Tuesday, January 18, 2005

Here's a novel idea

This editorial appeared in the Houston Chronicle today:

Say why
Prosecutors who seek the death penalty should willingly explain their reasons to the public.

U.S. District Judge Vanessa Gilmore is guilty of unorthodox methods, but it was not unreasonable of her to ask prosecutors why they are seeking the death penalty against the one black defendant among 14 indicted in a smuggling case that ended with the death of 19 illegal immigrants.

Last week a three-judge panel of the 5th Circuit Court of Appeals slapped down Gilmore's threat to tell jurors that prosecutors had refused her order to say why they were seeking the death penalty against Tyrone Williams, the driver of the truck that pulled the sweltering trailer in which the immigrants perished May 14, 2003. Williams is the lone African-American defendant to be tried in the case.

Prosecutors said they were under no legal obligation to give a reason for singling out Williams among his co-defendants for the death penalty.

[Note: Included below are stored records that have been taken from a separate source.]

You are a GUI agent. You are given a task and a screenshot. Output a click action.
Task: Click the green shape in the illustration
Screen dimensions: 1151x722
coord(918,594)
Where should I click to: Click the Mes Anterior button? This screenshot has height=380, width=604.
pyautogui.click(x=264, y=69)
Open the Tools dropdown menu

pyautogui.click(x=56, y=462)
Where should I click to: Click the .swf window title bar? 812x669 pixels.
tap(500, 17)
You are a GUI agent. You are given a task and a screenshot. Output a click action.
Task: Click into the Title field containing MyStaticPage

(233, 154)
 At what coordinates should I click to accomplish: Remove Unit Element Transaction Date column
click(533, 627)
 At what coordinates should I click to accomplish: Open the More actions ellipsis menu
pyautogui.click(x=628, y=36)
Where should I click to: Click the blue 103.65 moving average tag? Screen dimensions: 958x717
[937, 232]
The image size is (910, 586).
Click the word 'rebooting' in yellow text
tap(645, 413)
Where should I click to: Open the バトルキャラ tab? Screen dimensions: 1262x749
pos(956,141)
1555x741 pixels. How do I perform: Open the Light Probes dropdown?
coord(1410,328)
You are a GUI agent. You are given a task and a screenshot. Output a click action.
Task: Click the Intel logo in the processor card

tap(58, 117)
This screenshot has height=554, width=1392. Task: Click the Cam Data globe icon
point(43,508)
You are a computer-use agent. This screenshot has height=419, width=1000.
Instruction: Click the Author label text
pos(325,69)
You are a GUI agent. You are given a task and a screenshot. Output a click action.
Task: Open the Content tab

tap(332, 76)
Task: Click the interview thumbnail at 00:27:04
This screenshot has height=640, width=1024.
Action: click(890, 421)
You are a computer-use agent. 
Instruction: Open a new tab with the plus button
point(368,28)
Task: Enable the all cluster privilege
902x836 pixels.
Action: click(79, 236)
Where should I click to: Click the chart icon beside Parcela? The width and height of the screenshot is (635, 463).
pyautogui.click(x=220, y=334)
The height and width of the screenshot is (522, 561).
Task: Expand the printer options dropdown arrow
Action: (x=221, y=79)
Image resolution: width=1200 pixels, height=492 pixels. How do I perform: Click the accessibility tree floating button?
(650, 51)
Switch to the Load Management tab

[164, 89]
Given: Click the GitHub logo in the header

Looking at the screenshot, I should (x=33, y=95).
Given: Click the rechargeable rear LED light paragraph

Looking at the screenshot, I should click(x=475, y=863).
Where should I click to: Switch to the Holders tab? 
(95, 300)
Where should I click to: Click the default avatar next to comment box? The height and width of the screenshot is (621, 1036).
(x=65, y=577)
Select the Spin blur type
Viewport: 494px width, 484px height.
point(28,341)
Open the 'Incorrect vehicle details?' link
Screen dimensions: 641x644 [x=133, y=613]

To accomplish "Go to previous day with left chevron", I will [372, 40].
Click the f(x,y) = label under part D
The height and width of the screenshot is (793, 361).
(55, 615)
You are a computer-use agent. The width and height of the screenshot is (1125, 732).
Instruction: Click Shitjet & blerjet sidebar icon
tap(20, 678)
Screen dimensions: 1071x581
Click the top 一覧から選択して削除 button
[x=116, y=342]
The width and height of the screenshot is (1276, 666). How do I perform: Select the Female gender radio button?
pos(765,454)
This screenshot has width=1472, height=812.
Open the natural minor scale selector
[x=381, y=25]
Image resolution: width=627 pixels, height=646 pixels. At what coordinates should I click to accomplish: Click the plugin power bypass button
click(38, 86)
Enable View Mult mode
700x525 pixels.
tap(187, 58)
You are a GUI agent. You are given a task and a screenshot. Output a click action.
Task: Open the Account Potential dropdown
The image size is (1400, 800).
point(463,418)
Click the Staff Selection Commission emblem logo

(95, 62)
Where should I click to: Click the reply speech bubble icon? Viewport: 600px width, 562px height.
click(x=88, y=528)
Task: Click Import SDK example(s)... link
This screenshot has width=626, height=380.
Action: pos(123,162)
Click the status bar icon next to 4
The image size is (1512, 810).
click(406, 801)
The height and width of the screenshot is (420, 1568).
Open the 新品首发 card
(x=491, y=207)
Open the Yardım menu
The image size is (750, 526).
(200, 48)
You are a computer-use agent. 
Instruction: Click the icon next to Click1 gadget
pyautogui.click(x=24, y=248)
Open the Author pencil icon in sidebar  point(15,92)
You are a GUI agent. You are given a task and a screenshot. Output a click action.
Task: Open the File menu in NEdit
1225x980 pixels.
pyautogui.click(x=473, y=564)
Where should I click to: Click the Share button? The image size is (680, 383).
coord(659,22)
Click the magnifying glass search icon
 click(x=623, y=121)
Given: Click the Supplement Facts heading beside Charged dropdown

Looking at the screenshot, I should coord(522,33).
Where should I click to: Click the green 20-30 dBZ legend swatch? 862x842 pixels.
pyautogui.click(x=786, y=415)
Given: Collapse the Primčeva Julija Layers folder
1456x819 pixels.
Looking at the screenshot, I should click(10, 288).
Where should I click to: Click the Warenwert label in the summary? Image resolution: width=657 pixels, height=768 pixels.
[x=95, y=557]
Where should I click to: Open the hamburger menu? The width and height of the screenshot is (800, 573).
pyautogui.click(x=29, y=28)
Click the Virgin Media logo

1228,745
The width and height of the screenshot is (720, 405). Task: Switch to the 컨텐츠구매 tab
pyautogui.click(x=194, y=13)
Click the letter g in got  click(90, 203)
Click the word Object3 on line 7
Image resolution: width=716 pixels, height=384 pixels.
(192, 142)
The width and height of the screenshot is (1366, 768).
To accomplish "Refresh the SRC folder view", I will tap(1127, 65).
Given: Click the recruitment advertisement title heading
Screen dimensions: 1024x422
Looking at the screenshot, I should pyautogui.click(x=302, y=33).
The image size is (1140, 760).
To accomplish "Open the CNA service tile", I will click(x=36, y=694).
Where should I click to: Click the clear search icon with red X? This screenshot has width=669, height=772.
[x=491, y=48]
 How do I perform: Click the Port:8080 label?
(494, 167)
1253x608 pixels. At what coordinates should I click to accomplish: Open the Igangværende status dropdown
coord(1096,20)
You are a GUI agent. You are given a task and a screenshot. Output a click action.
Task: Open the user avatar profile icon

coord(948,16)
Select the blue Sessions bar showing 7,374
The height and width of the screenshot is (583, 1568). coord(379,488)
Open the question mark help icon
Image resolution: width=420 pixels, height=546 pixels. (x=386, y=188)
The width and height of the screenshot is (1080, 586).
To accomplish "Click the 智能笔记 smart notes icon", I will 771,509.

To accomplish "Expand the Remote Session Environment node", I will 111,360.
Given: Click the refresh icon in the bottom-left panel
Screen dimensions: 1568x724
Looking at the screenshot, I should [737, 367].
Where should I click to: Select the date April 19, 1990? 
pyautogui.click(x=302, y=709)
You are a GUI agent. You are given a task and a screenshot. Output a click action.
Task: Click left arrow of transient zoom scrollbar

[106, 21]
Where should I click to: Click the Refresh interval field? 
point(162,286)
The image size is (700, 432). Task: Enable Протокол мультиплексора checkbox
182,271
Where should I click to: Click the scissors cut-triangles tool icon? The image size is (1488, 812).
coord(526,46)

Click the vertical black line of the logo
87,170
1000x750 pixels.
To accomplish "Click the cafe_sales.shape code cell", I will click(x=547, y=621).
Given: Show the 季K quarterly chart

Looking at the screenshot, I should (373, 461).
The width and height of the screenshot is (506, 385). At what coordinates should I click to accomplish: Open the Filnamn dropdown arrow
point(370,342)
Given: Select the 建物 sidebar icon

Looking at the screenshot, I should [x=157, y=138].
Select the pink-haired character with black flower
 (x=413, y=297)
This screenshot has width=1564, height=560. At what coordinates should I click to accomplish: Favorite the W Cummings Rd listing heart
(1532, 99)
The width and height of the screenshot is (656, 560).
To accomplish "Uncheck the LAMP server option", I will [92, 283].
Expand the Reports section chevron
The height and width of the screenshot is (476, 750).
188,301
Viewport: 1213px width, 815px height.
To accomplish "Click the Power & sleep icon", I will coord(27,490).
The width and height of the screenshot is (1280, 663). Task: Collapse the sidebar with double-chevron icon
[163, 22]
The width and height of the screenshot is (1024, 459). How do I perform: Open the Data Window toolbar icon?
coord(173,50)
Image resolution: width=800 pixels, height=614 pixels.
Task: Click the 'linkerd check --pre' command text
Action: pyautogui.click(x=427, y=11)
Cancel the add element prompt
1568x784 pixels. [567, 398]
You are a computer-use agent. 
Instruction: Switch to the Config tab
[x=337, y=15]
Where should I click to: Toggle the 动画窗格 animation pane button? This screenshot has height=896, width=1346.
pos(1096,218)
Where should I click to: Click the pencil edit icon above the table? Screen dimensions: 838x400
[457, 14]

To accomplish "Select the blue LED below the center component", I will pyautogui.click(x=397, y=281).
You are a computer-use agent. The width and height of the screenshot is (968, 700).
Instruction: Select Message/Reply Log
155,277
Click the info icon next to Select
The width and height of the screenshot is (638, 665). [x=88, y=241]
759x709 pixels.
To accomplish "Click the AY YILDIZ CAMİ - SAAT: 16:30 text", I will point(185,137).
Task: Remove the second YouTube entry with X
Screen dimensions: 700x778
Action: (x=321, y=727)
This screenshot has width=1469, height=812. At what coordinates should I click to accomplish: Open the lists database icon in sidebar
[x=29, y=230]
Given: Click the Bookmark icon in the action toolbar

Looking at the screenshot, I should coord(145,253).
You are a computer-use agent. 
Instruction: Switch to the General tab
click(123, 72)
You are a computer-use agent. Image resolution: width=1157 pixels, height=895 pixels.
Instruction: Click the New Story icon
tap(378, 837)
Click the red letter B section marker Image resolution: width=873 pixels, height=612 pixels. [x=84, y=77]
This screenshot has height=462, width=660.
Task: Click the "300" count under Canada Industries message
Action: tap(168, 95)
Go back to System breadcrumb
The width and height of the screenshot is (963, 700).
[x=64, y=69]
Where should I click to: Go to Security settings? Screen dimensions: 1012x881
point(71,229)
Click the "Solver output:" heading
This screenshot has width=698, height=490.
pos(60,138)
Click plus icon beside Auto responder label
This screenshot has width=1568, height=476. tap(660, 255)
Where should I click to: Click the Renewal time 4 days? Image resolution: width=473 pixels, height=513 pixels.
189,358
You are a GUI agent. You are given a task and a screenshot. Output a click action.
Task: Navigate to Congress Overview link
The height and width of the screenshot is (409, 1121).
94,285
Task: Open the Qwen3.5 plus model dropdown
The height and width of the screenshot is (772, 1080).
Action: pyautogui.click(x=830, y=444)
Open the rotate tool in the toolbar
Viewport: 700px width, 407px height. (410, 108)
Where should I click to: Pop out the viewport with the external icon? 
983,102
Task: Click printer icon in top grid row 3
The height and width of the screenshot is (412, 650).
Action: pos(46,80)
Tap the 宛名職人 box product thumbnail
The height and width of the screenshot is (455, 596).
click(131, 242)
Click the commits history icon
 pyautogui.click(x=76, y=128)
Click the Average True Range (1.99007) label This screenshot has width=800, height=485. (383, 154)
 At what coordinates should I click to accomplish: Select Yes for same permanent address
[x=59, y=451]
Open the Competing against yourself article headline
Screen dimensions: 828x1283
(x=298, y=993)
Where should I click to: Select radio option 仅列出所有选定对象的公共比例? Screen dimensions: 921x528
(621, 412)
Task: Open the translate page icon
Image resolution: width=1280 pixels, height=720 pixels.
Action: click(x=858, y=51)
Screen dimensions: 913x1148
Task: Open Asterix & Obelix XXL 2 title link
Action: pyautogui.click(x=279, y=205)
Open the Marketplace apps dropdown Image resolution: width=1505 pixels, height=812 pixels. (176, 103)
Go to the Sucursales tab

They stated that Williams, as the truck's driver, was the sole defendant with "the power to release the aliens and possibly save their lives." This reasoning is akin to the uncommon notion that the triggerman is guiltier than the person who hires him — a notion not recognized by law or custom.

Gilmore then asked for a letter of explanation from U.S. Attorney John Ashcroft, who ignored the request.

Gilmore could have dismissed the death penalty as a sanction against the government for not obeying her order. Perhaps she was more interested in bringing attention to the controversial racial disparities in the application of the death penalty.

In 2001, Attorney General Ashcroft released a report showing "no evidence"
of racial bias in the federal death penalty system. But the original study, released the previous year by then-Attorney General Janet Reno, showed minorities accounted for 80.4 percent of the 682 federal criminal defendants accused of capital crimes between 1995 and 2000.

Instead of setting aside the possibility of the death penalty, Gilmore decided she would announce to jurors during the punishment portion of Williams' trial — if he were convicted — that prosecutors had not abided by her order to provide a rationale for seeking the death penalty. The judge said she further would allow the defense team to say the prosecution's refusal showed Williams' race had been a motivating factor in the government's decision.

Gilmore can be accused of jumping to a conclusion there. But in the absence of a real reason for seeking the death penalty, prosecutors left the door open for the public to jump to its own conclusions.

The New Orleans-based three-judge panel threw out Gilmore's entire plan. But if the judge accomplished anything, she got the public to think about why prosecutors are so secretive about providing information concerning how and why they choose to subject accused criminals to the ultimate punishment. A competent prosecutor eventually presents that information to the jury, so there is little reason why the public should not know from the start.